**Exercise inputs:**
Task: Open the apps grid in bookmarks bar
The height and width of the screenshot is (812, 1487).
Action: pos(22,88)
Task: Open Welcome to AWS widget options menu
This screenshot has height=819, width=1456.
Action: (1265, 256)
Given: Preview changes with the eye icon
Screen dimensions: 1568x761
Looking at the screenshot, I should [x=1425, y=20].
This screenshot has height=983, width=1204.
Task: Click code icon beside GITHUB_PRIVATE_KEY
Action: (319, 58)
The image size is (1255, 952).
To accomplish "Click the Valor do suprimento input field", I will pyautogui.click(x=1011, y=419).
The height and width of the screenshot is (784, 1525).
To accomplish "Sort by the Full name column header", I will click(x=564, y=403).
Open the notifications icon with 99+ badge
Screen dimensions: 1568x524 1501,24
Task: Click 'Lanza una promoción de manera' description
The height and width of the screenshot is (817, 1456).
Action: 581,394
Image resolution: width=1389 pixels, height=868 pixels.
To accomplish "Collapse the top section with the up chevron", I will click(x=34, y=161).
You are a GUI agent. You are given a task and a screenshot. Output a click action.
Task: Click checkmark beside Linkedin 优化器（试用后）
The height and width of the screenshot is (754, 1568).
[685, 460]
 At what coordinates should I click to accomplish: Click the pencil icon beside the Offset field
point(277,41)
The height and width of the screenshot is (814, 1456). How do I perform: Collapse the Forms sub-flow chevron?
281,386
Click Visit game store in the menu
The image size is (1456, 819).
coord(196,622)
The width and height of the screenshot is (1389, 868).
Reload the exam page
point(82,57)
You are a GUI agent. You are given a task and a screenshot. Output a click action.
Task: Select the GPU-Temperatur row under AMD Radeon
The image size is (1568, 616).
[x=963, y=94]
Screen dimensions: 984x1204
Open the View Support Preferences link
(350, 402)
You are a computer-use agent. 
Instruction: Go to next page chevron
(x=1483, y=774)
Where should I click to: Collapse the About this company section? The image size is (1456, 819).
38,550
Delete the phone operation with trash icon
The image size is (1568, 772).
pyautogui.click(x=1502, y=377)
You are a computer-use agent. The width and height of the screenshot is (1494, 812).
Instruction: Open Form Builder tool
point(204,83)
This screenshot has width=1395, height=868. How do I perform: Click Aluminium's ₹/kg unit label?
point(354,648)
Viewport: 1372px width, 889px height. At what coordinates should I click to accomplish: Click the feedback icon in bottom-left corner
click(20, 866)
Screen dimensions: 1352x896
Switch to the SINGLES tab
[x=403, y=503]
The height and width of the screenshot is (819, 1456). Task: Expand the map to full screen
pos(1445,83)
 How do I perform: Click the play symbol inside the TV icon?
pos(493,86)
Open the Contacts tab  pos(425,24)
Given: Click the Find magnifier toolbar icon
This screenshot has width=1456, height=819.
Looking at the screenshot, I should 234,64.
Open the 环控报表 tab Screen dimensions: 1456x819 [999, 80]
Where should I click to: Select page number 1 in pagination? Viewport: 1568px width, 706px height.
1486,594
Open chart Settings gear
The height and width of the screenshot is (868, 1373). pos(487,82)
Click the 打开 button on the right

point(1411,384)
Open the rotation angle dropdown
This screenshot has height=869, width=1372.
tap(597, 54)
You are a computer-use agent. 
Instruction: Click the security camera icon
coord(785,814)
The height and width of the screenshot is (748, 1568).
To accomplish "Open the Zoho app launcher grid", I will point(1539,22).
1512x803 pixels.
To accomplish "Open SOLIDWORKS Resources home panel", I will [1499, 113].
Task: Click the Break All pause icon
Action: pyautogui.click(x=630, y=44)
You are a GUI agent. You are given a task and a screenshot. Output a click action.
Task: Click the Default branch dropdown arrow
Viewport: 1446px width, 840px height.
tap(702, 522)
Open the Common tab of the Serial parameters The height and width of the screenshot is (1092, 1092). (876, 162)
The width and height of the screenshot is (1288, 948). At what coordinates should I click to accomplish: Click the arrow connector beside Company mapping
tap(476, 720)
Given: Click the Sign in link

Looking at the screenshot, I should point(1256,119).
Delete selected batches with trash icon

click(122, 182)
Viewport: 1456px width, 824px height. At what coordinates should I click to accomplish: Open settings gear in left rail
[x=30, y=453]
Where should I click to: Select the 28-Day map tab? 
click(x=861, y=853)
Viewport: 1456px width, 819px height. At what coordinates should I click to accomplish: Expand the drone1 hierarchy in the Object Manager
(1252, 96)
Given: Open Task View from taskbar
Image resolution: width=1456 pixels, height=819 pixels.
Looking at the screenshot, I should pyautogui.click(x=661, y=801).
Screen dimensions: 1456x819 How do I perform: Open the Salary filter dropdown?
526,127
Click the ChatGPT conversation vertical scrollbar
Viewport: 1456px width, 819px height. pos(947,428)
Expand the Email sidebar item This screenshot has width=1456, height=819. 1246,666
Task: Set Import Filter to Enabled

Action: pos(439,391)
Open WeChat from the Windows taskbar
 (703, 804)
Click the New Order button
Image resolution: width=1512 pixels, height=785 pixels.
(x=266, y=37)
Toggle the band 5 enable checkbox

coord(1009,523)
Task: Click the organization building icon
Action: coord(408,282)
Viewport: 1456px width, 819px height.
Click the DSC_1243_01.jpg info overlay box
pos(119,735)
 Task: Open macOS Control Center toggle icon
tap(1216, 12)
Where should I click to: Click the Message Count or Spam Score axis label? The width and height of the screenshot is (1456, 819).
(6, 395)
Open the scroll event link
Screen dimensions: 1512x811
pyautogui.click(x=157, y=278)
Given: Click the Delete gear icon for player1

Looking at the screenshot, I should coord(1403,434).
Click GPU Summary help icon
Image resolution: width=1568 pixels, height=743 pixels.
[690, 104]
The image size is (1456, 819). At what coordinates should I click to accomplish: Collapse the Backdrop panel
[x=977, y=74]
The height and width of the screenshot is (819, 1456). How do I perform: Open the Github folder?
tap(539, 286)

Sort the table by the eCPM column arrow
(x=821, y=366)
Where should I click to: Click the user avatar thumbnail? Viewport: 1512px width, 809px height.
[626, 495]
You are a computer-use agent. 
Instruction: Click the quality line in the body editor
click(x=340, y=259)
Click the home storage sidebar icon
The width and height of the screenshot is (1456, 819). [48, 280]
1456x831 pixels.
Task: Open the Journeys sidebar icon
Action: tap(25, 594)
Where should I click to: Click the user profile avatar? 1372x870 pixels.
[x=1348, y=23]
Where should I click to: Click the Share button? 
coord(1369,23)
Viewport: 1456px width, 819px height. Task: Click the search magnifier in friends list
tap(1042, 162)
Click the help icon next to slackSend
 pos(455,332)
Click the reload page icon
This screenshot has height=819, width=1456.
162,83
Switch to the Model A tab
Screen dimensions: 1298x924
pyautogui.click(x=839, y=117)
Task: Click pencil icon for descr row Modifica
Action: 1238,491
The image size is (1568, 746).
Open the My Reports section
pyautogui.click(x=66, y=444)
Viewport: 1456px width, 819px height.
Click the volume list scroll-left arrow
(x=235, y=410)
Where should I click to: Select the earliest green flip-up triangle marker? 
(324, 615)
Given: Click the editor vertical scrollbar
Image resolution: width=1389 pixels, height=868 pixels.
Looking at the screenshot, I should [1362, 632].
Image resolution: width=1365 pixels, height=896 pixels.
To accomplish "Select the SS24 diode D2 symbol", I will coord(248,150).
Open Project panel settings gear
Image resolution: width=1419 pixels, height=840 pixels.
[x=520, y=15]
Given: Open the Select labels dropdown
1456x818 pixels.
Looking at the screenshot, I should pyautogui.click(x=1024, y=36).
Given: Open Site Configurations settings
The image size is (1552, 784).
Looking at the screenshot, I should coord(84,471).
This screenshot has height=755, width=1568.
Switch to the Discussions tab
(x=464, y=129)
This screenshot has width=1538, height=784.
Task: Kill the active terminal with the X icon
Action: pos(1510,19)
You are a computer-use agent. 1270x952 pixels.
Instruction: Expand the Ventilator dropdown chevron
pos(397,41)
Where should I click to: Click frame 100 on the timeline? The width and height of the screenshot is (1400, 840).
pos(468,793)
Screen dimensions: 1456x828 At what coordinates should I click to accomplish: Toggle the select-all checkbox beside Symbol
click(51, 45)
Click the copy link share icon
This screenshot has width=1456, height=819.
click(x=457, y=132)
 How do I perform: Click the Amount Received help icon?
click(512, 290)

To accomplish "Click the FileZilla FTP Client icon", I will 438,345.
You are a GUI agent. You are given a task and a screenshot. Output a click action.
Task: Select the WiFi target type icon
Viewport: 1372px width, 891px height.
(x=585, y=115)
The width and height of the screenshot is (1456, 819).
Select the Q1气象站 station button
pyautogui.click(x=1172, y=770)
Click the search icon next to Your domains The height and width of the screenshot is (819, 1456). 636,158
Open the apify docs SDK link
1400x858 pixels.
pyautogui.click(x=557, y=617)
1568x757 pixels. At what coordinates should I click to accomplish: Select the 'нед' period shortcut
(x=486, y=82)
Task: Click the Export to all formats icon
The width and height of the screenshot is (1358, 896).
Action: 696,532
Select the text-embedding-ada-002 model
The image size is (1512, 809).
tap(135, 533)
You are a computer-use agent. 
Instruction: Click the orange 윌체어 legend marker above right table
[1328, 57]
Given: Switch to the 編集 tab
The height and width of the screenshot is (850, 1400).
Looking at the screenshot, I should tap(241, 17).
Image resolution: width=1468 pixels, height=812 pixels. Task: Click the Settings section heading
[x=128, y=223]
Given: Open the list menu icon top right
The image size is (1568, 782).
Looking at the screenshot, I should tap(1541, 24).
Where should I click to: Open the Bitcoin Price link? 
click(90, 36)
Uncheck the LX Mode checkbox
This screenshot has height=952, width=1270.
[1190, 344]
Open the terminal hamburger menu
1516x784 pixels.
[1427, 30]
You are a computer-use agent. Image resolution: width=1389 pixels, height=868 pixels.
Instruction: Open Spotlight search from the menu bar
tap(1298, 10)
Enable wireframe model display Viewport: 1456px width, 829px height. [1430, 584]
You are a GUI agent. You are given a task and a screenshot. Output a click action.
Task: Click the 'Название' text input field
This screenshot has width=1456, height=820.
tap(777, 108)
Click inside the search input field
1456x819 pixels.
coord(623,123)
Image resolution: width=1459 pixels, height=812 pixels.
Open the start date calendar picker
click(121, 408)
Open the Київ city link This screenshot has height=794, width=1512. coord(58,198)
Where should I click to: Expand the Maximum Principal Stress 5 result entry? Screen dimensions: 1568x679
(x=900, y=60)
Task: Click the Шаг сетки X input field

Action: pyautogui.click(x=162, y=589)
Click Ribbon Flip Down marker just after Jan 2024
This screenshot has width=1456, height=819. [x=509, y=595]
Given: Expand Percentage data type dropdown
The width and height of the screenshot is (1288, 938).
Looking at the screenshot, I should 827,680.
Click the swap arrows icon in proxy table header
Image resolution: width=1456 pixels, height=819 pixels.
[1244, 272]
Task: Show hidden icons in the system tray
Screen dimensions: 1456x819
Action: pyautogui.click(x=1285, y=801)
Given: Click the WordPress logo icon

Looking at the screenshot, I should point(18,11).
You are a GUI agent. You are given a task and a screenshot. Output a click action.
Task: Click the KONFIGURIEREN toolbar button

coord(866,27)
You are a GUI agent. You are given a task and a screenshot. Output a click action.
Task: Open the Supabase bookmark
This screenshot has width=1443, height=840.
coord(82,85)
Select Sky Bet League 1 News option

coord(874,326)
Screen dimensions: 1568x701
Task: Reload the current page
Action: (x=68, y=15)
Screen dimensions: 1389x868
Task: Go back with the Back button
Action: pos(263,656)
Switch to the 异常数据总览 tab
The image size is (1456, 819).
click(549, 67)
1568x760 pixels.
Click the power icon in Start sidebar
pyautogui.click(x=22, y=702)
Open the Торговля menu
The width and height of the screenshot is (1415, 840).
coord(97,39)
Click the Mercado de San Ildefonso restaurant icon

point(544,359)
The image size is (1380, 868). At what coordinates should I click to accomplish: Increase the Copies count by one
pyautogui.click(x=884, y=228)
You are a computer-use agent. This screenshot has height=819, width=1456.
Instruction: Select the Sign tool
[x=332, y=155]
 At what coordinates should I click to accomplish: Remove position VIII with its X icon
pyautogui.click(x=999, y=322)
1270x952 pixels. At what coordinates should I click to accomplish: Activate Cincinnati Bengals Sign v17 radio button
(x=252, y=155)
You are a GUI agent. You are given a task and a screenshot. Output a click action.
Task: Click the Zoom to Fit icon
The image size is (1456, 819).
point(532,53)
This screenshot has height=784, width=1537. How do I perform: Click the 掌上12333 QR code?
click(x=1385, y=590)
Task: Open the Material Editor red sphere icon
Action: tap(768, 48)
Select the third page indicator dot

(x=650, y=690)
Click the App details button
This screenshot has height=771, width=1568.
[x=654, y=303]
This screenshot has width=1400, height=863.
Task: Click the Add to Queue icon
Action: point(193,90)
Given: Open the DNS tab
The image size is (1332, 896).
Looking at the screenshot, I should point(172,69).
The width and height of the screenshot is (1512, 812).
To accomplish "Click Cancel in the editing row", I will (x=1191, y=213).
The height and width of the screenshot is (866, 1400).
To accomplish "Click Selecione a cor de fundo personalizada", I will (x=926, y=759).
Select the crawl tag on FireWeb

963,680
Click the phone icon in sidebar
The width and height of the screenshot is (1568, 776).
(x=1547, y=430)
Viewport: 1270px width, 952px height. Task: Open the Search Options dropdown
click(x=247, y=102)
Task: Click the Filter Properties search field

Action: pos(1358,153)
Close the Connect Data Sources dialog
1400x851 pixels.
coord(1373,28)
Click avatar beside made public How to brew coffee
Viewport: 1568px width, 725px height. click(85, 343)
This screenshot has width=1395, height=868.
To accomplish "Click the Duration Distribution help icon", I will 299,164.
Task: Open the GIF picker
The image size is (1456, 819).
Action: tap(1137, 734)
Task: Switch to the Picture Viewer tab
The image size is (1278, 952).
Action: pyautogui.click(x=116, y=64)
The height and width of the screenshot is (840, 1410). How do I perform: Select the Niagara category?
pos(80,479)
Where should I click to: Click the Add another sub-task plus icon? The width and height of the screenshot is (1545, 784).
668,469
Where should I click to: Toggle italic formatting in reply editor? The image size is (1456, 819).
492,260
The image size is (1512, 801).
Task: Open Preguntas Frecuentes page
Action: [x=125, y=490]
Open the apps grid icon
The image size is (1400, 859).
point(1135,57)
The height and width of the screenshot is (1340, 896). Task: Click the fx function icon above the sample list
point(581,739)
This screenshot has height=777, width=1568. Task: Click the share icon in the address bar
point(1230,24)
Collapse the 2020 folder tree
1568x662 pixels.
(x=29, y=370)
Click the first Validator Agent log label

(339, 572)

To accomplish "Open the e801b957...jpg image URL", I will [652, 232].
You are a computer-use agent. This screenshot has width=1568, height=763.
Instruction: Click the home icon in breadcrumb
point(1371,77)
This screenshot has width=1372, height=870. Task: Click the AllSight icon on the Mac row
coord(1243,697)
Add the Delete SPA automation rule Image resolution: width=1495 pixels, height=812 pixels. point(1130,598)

**Work to be completed:** If a line of the entries holds the word "text", copy it out.

**Exercise response:**
Select the text-embedding-ada-002 model
Task: Click the 'Название' text input field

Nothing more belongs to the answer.